(Collected data)
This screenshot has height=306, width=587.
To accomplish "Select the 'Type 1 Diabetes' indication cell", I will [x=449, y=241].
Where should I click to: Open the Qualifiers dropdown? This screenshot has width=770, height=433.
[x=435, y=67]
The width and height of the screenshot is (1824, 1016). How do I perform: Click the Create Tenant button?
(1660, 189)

_ACTIVITY_. All lines from the one containing "Where should I" through the last line of the data must be set down exactly. No other lines belong in the answer.

_EXERCISE RESULT_.
Where should I click to: Open the Qualifiers dropdown? This screenshot has width=770, height=433.
[x=435, y=67]
The width and height of the screenshot is (1824, 1016). How do I perform: Click the Create Tenant button?
(1660, 189)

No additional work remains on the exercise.